Excerpted records:
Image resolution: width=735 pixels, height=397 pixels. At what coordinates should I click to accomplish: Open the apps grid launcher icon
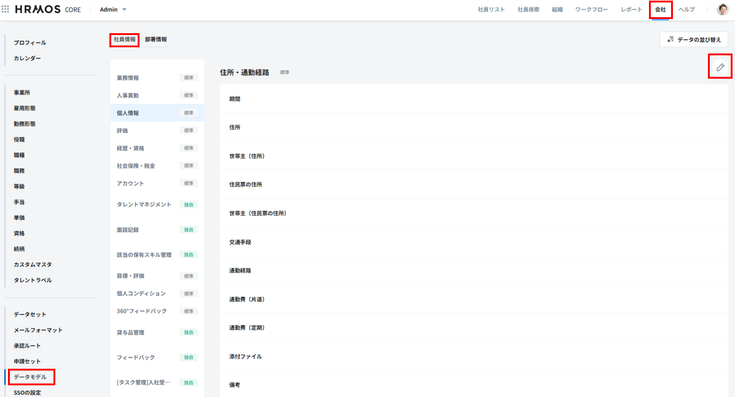[x=6, y=10]

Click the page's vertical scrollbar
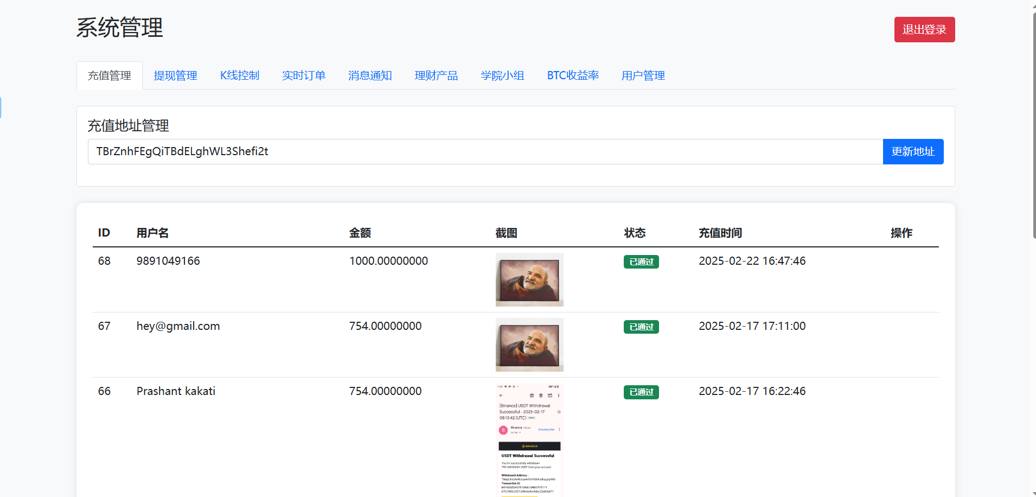tap(1033, 125)
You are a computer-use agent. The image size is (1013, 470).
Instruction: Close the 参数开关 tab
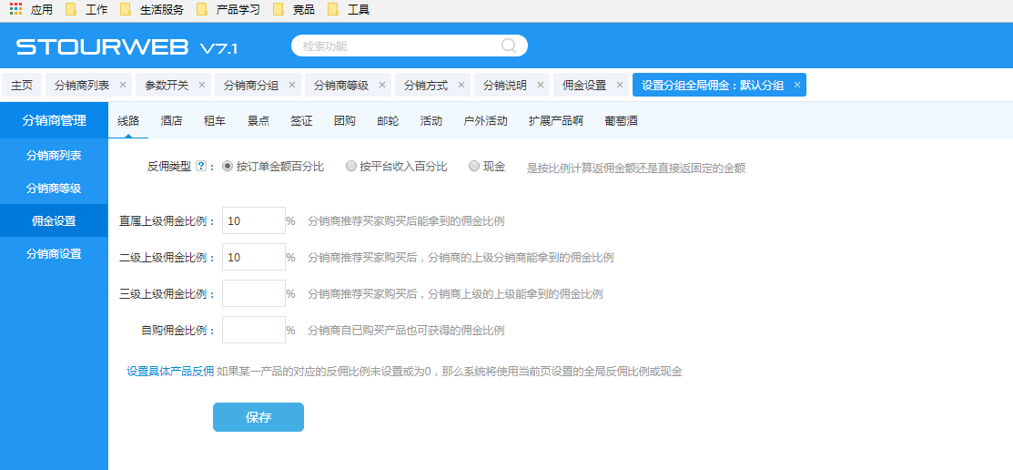[x=202, y=85]
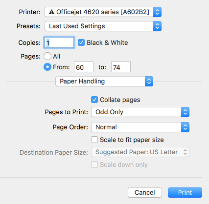The image size is (209, 204).
Task: Enable Scale to fit paper size
Action: (x=94, y=140)
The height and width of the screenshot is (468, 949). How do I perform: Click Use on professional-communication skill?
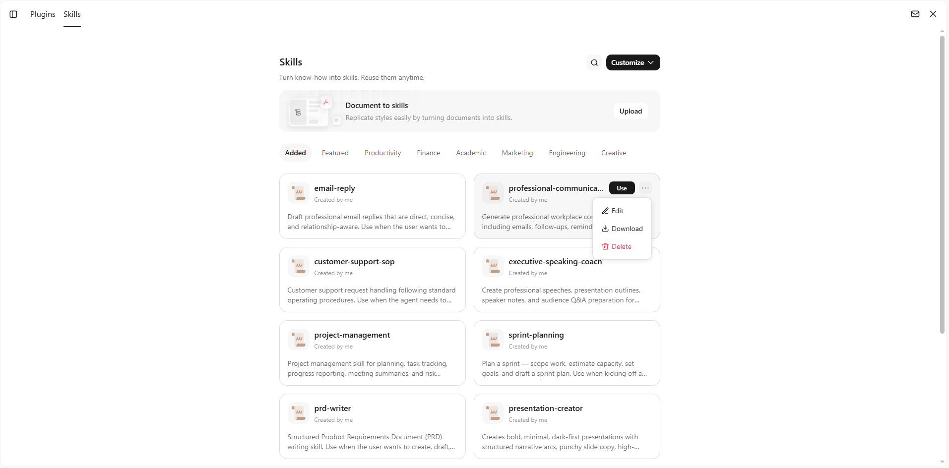(622, 188)
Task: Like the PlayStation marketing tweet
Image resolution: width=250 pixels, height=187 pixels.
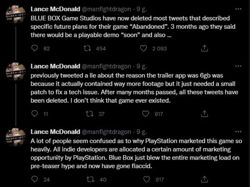Action: (x=146, y=179)
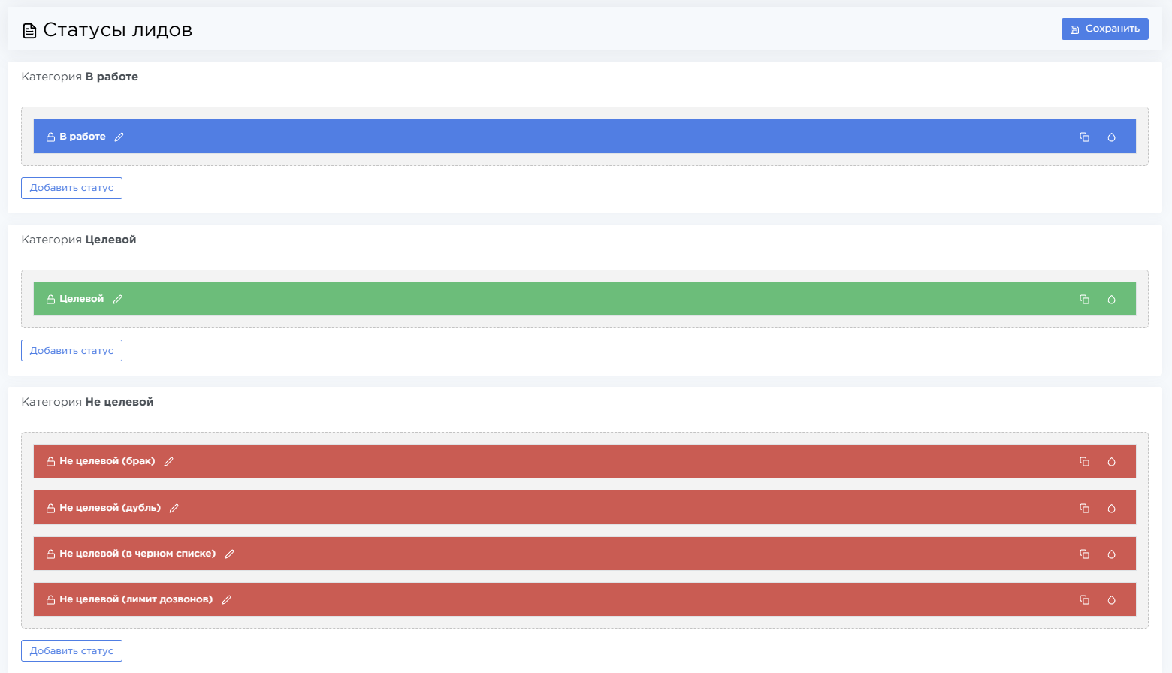Click Добавить статус under Целевой category
The height and width of the screenshot is (673, 1172).
[71, 350]
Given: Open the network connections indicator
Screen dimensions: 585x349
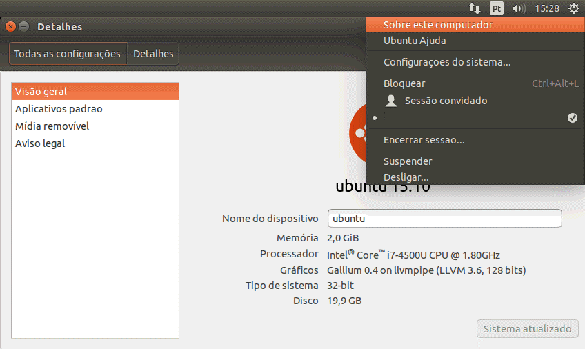Looking at the screenshot, I should [x=475, y=9].
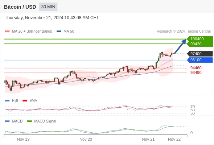Click the MACD legend blue marker

coord(7,121)
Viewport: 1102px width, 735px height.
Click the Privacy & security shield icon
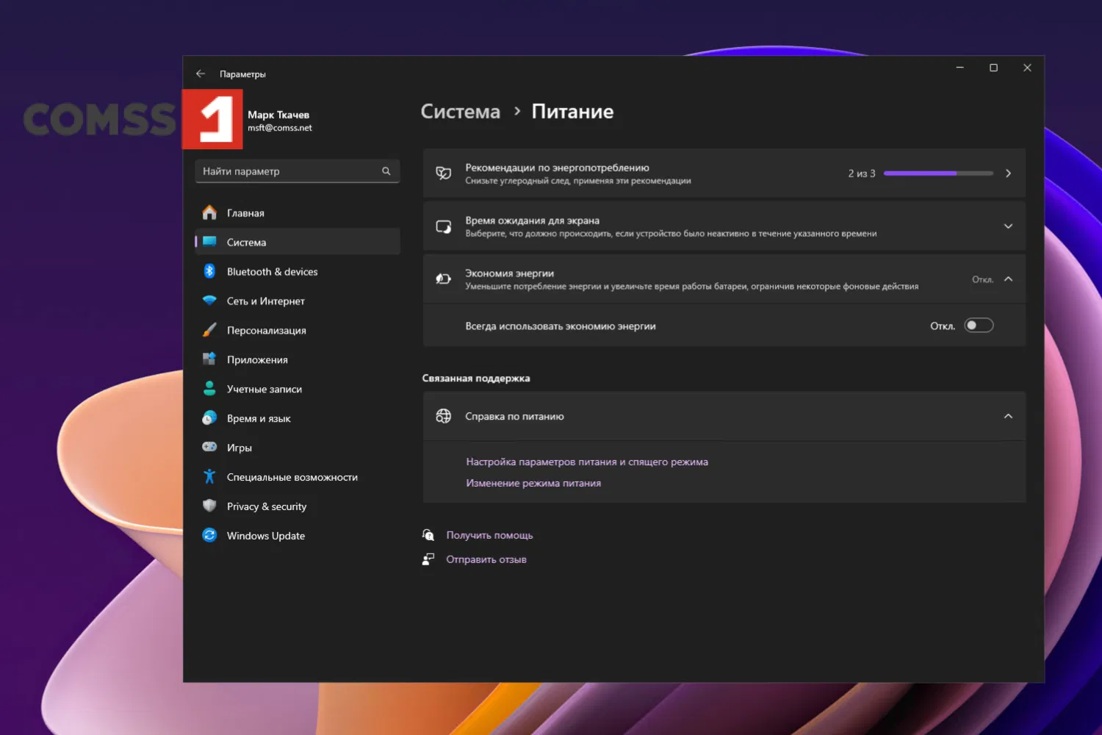coord(209,506)
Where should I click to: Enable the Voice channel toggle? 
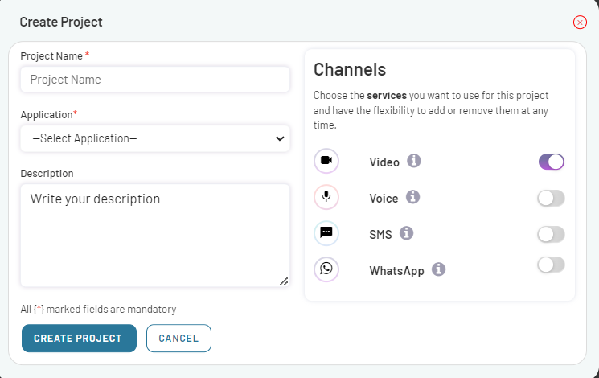[552, 198]
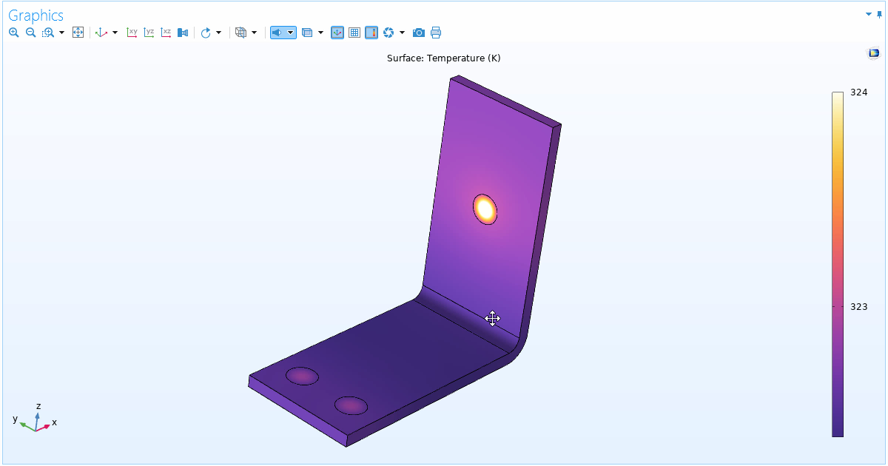Activate the Zoom Box tool

coord(47,33)
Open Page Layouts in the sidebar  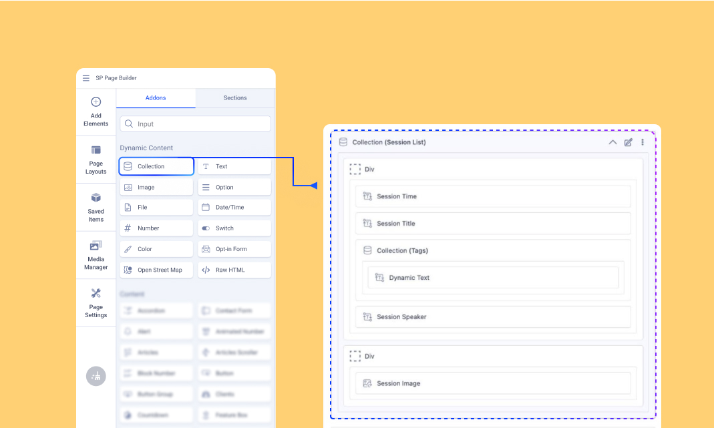coord(96,150)
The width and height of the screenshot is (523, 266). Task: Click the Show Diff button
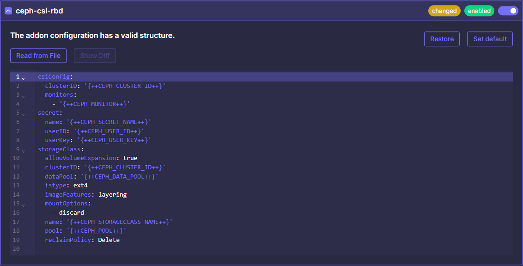tap(95, 56)
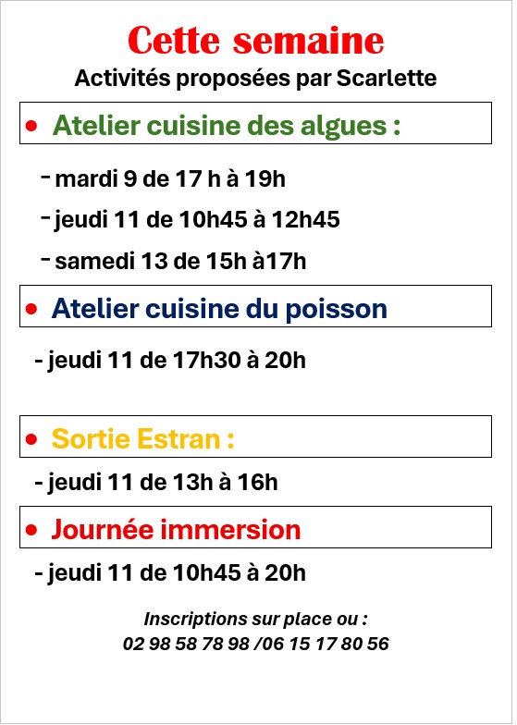Click red bullet before 'Journée immersion'

[31, 530]
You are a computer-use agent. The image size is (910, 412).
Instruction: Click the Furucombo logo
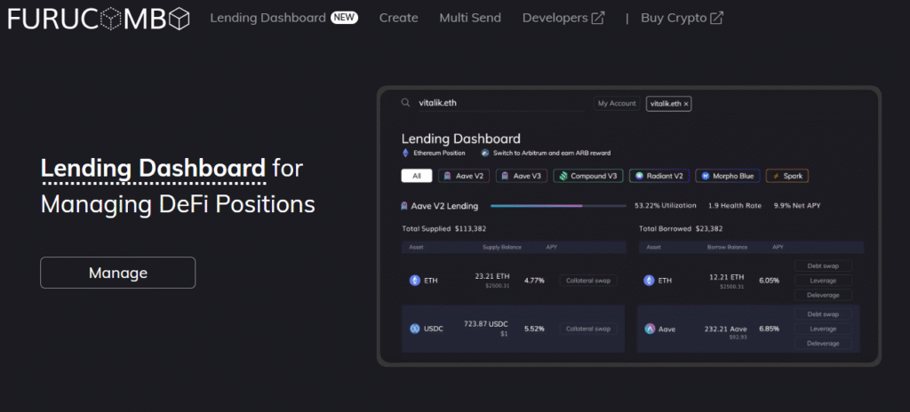[x=99, y=19]
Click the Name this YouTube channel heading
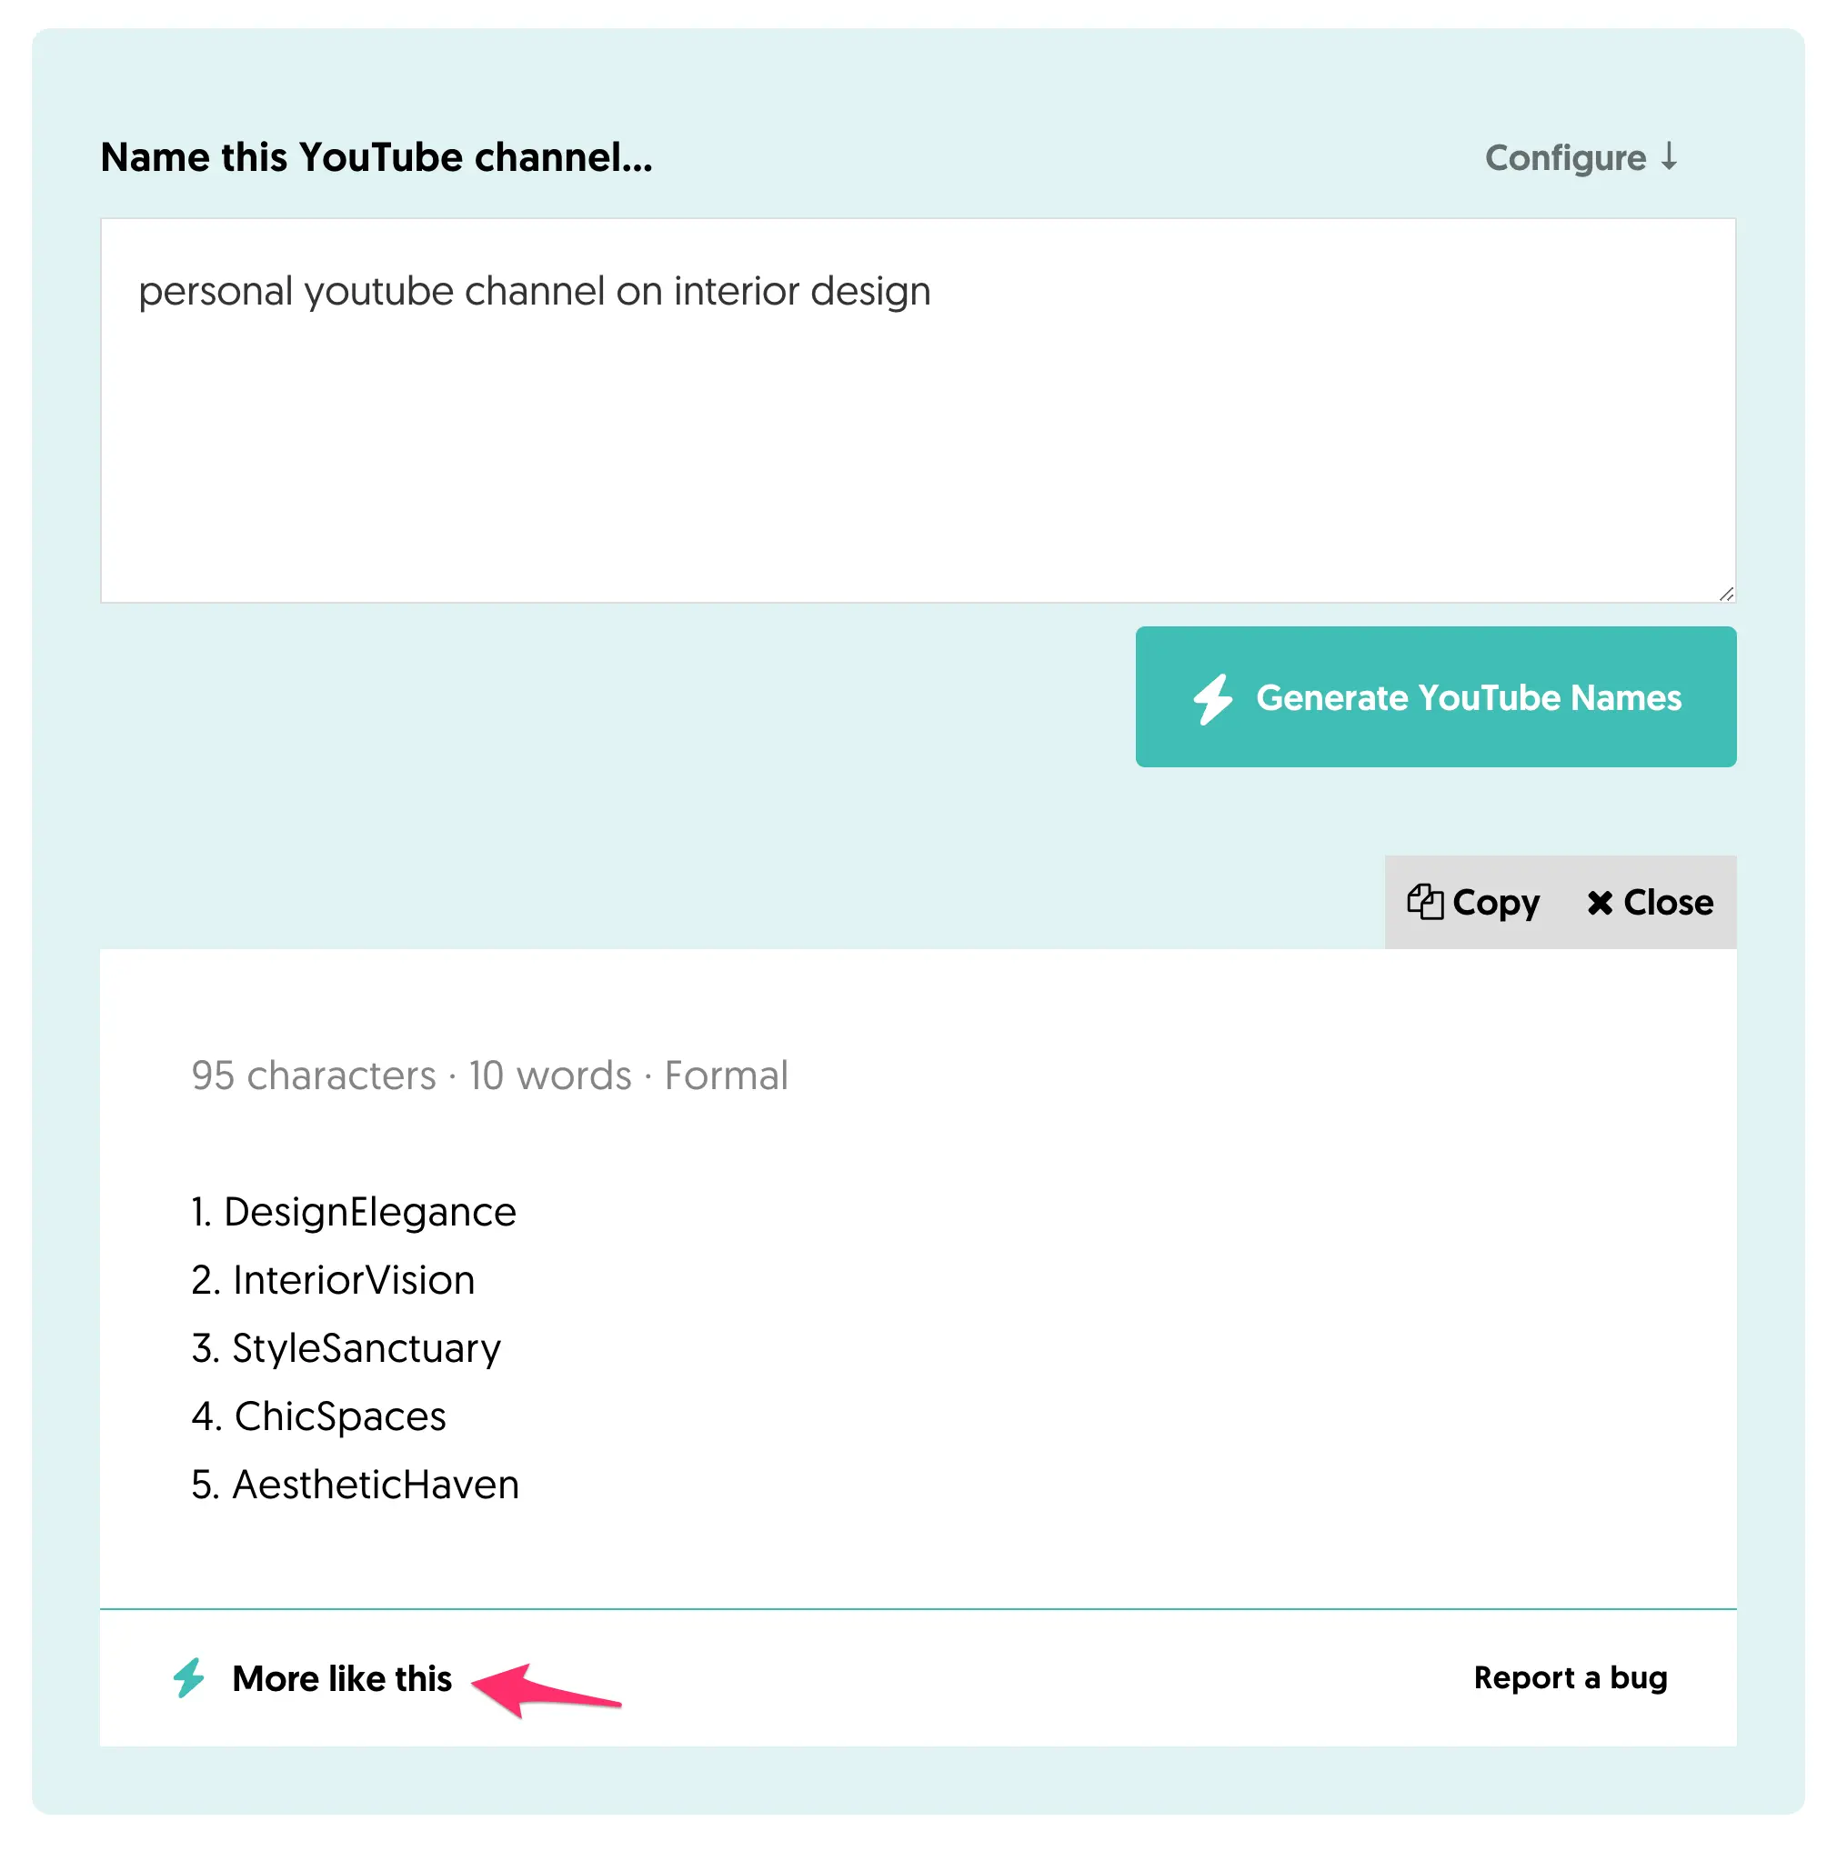Screen dimensions: 1837x1851 coord(376,158)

What is needed:
Every line of the data above that includes "agent" should be listed.

Response:
You are a computer-use agent. The image size is (1013, 470).
You are a computer-use agent. The image size is (910, 412).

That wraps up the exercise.